By Abdi Ali
Published December 7, 2017
Ethiopian authorities are abusing commercial spyware to monitor government critics both at home and abroad.
A rights body, Human Rights Watch (HRW) calls upon Ethiopia to “cease digital attacks on activists and independent voices.”
“The Ethiopian government has doubled down on its efforts to spy on its critics, no matter where they are in the world,” says Cynthia Wong, senior internet researcher at HRW. “These attacks threaten freedom of expression and the privacy and the digital security of the people targeted.”
HRW quotes Citizen Lab, an independent research group operating out of Toronto in Canada, as having published a technical analysis On December 6, 2017 showing renewed government malware campaign aimed at activists and political opponents.
Starting in 2016, the Citizen Lab report identified several targets who received phishing emails. Identified targets were commentators on Ethiopian affairs, who received emails that were tailored to their interests. The emails invited the targets to download and install a software update, which contained malware, to view the content. The phishing attacks, if successful, would have infected their personal computers with spyware. The Citizen Lab report also uncovered dozens of successfully infected devices belonging to other targets in 20 countries, including in the US, UK, Eritrea, Canada, and Germany.
Citizen Lab’s analysis of the attacks and log files, HRW says, places the operator inside Ethiopia and links the software to Cyberbit, an Israel-based cybersecurity company. The company is a wholly owned subsidiary of Elbit Systems, an Israel-based defense company. The analysis suggests that the spyware in use is Cyberbit’s PC Surveillance System (PSS), which the company may have recently rebranded as PC 360.

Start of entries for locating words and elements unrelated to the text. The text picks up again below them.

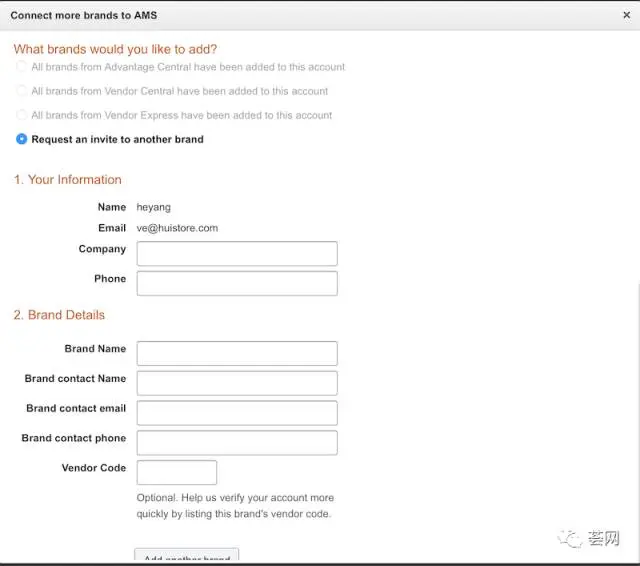The image size is (640, 566).
Task: Choose the Vendor Central brands radio option
Action: (x=22, y=91)
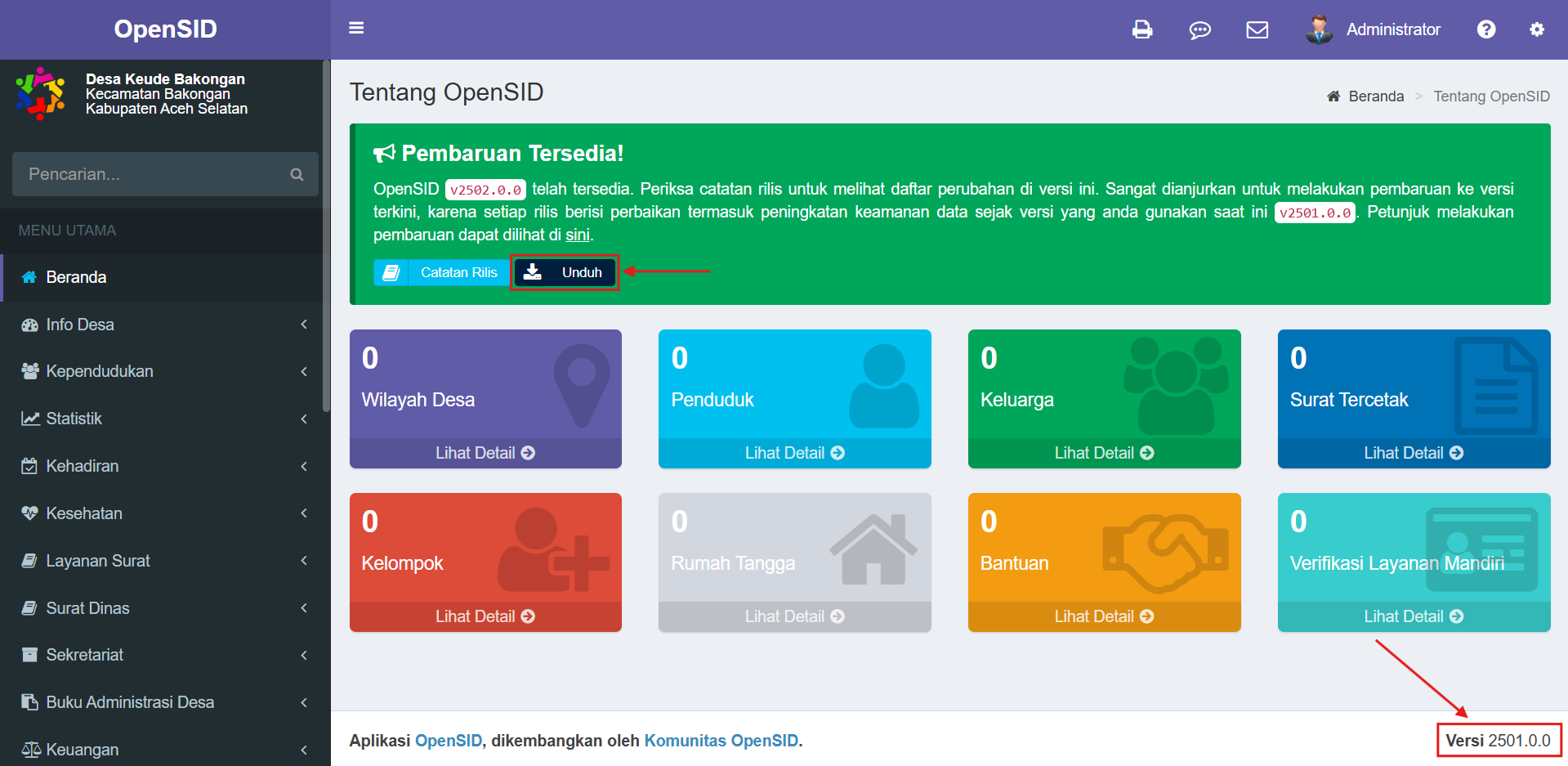Open the print icon in the top bar
This screenshot has height=766, width=1568.
(x=1141, y=29)
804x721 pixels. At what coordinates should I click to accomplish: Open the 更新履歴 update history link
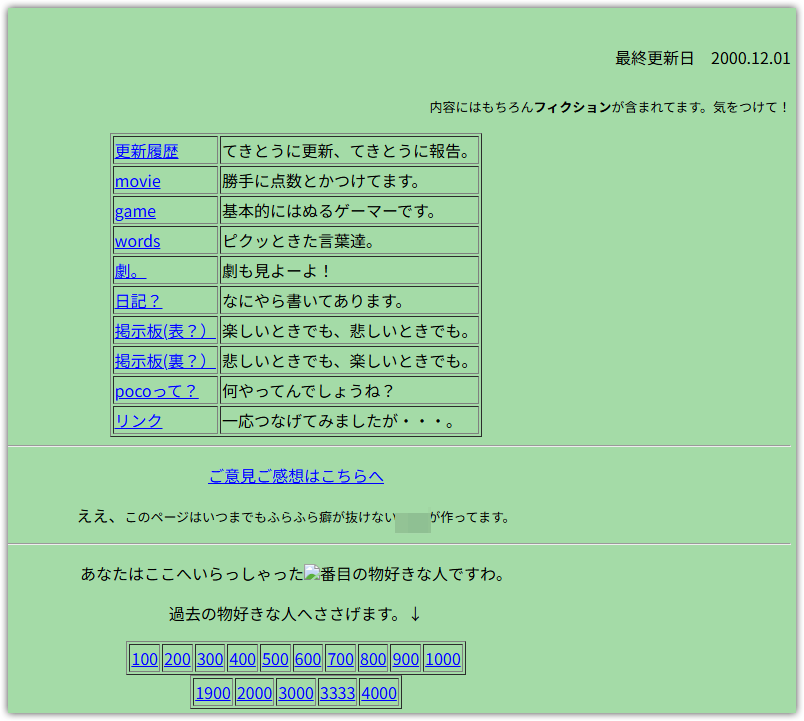click(146, 151)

Cyberbit’s marketing materials describes PSS as a “comprehensive solution for monitoring and extracting information from remote [personal computers].”
Once a computer is infected, HRW says, the spyware’s operator would gain access to virtually any information available on the device, including files, browsing history, passwords, emails, and what the target types into the computer. The spyware can also take screen shots and activate a computer’s microphone and camera for live surveillance. The marketing materials indicate that PSS was created for law enforcement and intelligence agencies to “reduce crime” and “prevent terrorism.”
Citizen Lab’s report also identifies potential Cyberbit product demonstrations to possible clients in several other countries, including Kazakhstan, Nigeria, the Philippines, Rwanda, Serbia, Thailand, Uzbekistan, Vietnam, and Zambia.
This is the third known spyware vendor that the Ethiopian government has engaged since 2013, HRW says.
HRW previously reported about Ethiopia’s use of malware sold by UK/Germany-based Gamma International (reorganized as FinFisher) and Italy-based Hacking Team to target journalists and activists in the Ethiopian Diaspora. Authorities continued to misuse Hacking Team’s product through at least 2015, when a widely covered breach of the company’s corporate data confirmed its business in the country.
Spyware companies often market their products to government agencies tasked with fighting crime or preventing terrorism. However, the Ethiopian government has a documented history of abusing its counterterrorism laws to target journalists, bloggers, protesters, and government critics.
HRW appeals to Cyberbit to “immediately investigate misuse of its products by Ethiopian authorities, publicly disclose its findings, and end any plans for future sales and any ongoing support it may be providing.”
Saying “Spyware should be kept far from known human rights abusers,” Wong argues that “It is troubling if Israeli authorities allowed the sale of Cyberbit’s spyware to Ethiopian security agencies, given their established record of using malware to violate rights.”